(Stored data)
*****

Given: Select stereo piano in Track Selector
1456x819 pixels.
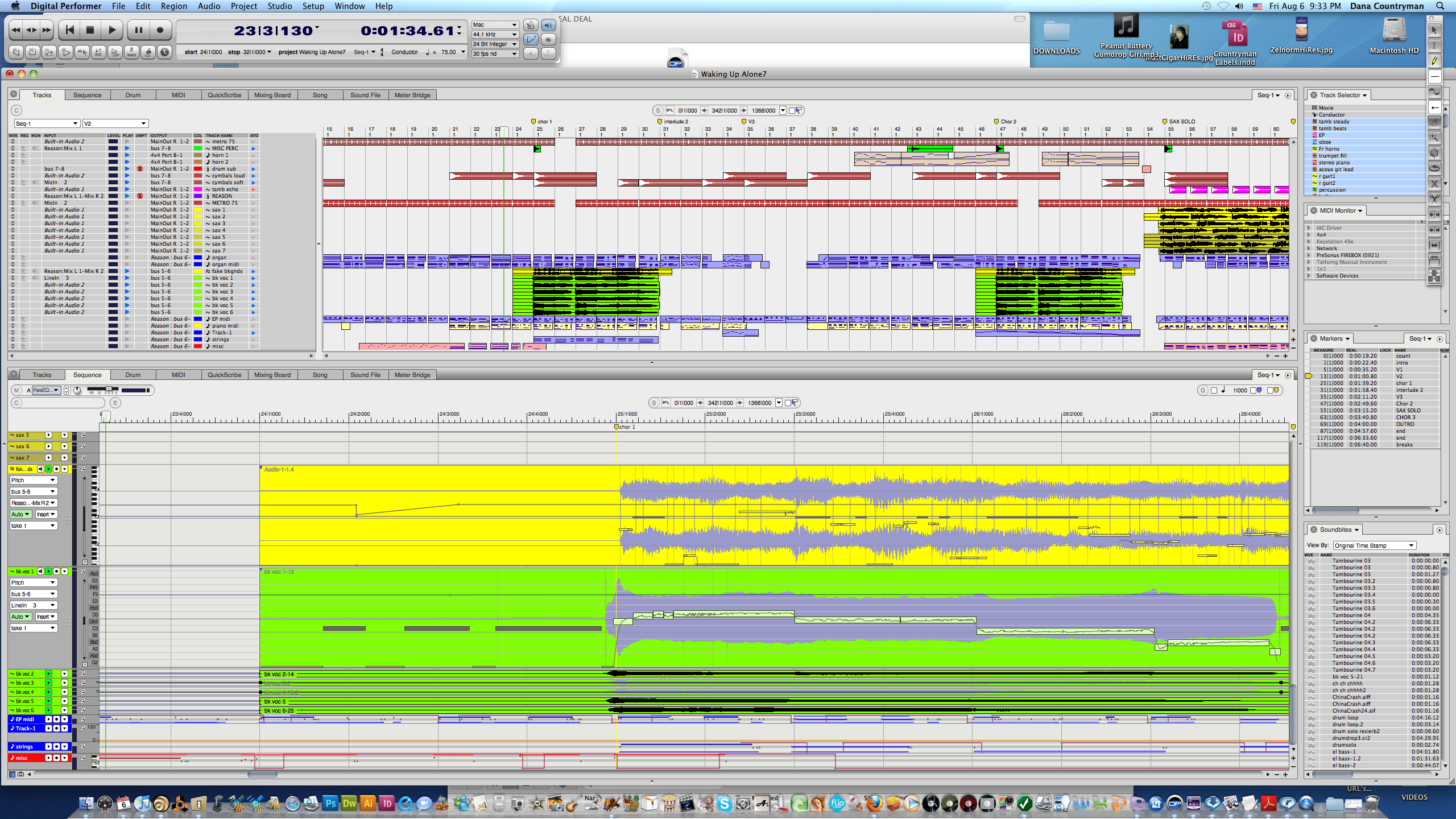Looking at the screenshot, I should point(1334,163).
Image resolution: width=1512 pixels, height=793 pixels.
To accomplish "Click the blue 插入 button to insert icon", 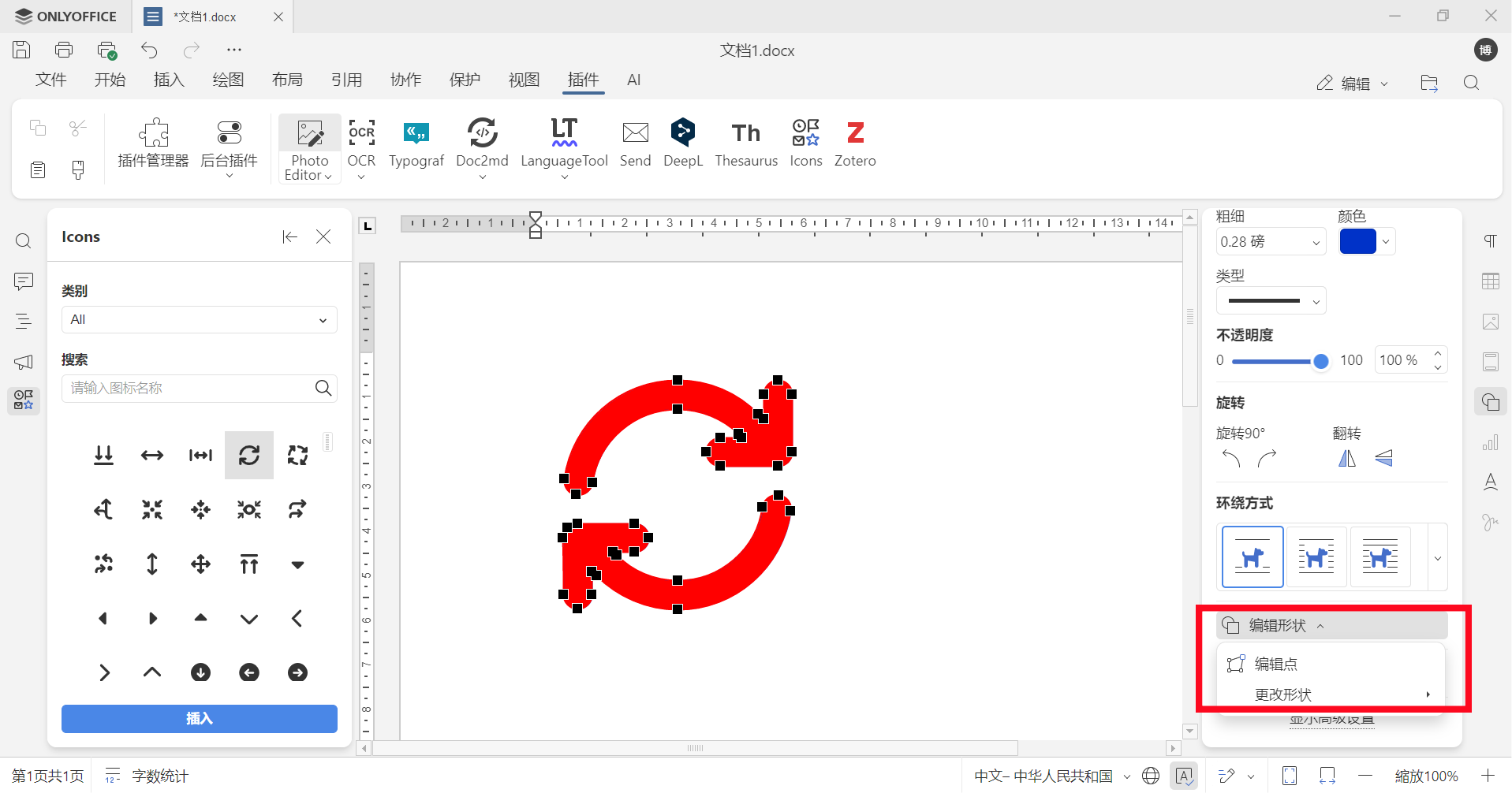I will coord(199,718).
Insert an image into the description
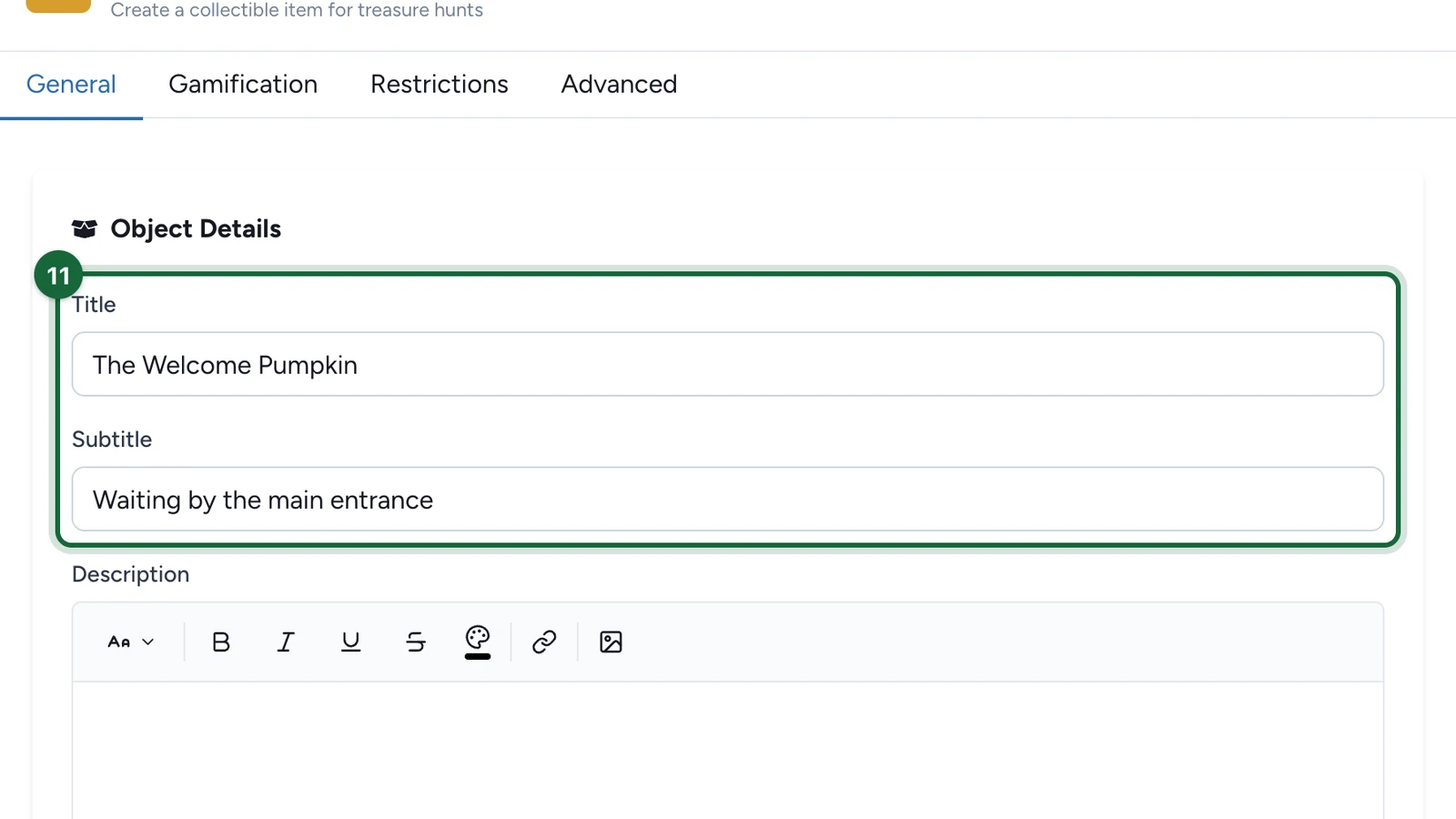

*****

## Given exercise:
Pick out each line in the entries above that contains the word "pixels", and copy those lines in full.

## Finished answer:
1456x819 pixels.
Image resolution: width=1512 pixels, height=793 pixels.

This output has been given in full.